Another film which also has a Hindi parallel is Engiruntho Vandhaal (She came from somewhere) – this was Khilona in Hindi with Sanjeev Kumar and Mumtaz – and a beautiful song in this film comes to mind – “Sirippil undagum raagathiley” – this was beautiful not for its own structure, tonality or lyrics, but for the laughing girl that Jayalalithaa is in the picture, in this song.
I have hardly said anything about Jayalalithaa’s songs with MGR. I will just pick on two of my favourites, and that’s a very tough job because MGR was so particular about the quality of music in his films. One is “Unnai naan santhithen” from Aayirathil Oruvan and the other – two – are “Aayiram nilave vaa” and “Kaalathai vendravan nee” from Adimai Penn.

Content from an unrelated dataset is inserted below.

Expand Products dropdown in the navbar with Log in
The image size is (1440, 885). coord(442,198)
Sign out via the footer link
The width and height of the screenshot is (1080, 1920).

Her beauty and grace in enacting the song sequence – “Unnai naan santhithen,” sung by P. Suseela – is nothing short of captivating. This film was shown again in Kamadhenu Theatre – a cinema hall in Luz corner – in the 2000s and I did make an attempt to watch it. Not then being in a state of mind where I could sit in one place for hours, I left soon after this song. Kamadhenu theatre, sadly , has been converted into a wedding hall now (and when it’s not an auspicious month for weddings, it serves as an exhibition hall). This is the fate of several cinema halls we used to visit as kids - Kabali Talkies, Globe Theatre, Midland, Wellington, Elphinstone, and most recently, Shanthi Theatre. How on earth can a mega mall or a shopping plaza replace what a theatre has to offer? This is something I cannot understand easily. Perhaps it is something to do with a “have and hold” attitude as opposed to “enjoy and ruminate over” one. “Aayiram nIlave vaa” has been sung by one of my favourite singers – S P Balasubramaniam - and P Suseela. Apart from “Adho andha paravai pola” this is the most memorable song of Jayalalithaa with MGR, according to me.
Jayalalithaa’s strong, slightly nasal voice, may not have suited the coy, lilting melodies needed of women singers in the 1960s 1970s and even 1980s. But she certainly can sway a crowd when she speaks, such is the power of her oratory skills. Yet she has also sung for a few films. Once for the song, “Oh meri dilruba” from Suriyakaanthi with Muthuraman, which I ‘ve dwelt upon at the start of this piece and the other is a song from Thirumangalyam, again with Muthuraman. Surprisingly, in both films, Muthuraman plays an egoistic, chauvinistic man. While Thirumangalyam was utterly depressing as a movie, the song with her voice – “Thirumangalyam kollum muraiyillaiyo” – does have an interesting depth and dimension to it.
From Sreedhar’s Vennira Aadai to B. Lenin’s Nadhiyai Thedi Vandha Kadal Jayalalithaa’a career arc in Tamil cinema groomed her and let her develop to a point where she could call the shots. After Nadhiyai Thedi Vandha Kadal she did act in a few movies, but politics and public life took over, leaving little time for art. Songs written for her, brought to life by her… those of which she is an inseparable part, lie at the foundation of my own love for her. And perhaps it is that way for you, too.